The Chancellor, Alistair Darling, presented his 2010 Budget statement on 24 March.

For an overview of the Budget, download our Budget booklet and Tax Fact Card.
A Budget for the Polls?

Alistair Darling delivered his final Budget before the UK goes to the polls, possibly in as little as six weeks time.  Despite the fact that it was predicted to be a short Budget, with another surely to come following the General Election, the Chancellor managed to keep his speech going for a lengthy 60 minutes.  But what, if anything, was said?

A large proportion of his speech was aimed at the economy in general and, on a positive side, things are not as bad as he had previously anticipated.  Public sector borrowing is £11 billion down on predicted figures, with the aim for that to be halved within the next four years.

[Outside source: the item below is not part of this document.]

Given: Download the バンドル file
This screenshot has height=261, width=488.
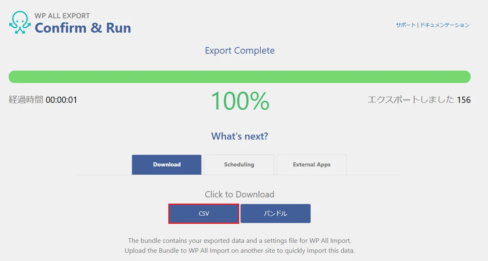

Growth is budgeted as being 1 to 1.5% for 2010, and 3 to 3.5% in 2011, the latter being a downward revision from the Chancellor’s previous figures. 

The focus of the Budget was said to be to keep the economy moving in the right direction.  This is to be achieved by no immediate cuts to overall public sector spending, forcing RBS and Lloyds to lend £94 billion and offering some minor tax breaks to small businesses.  The tax breaks are to be paid for by switching funding from other areas and the additional income generated from the tax on banker’s bonuses, which has already raised £2 billion, which, according to the Chancellor, is twice more than originally forecast.

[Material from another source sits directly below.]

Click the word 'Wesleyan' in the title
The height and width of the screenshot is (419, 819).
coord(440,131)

One such tax break is the raising of the Annual Investment Allowance from £50,000 to £100,000, which provides 100% tax relief on qualifying capital expenditure in any financial year.  Also, the Time to Pay arrangement (allowing taxpayers to spread their tax payments) is to continue for the whole of the next Parliament.

There was good news for Entrepreneurs with a doubling of the relief from £1 million to £2 million, enabling business owners to pay a reduced level of 10% capital gains tax on the first £2 million of gains.  More good news was that there was no announcement, “today”, of a raise in the main rate of 18% capital gains tax.  Who knows what tomorrow may bring.

There was also some positive news for first time home buyers, with exemption from Stamp Duty Land Tax up to £250,000, from midnight, to be funded by a new 5% rate for properties over £1m to be brought in from 2011/12.

Duty on alcohol is to increase by 2% above inflation, whilst cider drinkers were left spluttering with a 10% above inflation rise due to the perceived inequality.  The fuel duty raises were staged with 1p rises in April, October and January 2011, which it is anticipated will cost the Treasury £0.5 billion.

The Budget didn’t deliver any really bad news, most of it having already been announced in previous Budgets, or Pre Budget Reports.  This leaves you with a sense that maybe worse is to come, but that sort of bad news certainly could not be delivered so close to a General Election.

Was this a Budget for the economy, or a Party Political Broadcast Budget?  We shall have to wait and see when we go to the polls.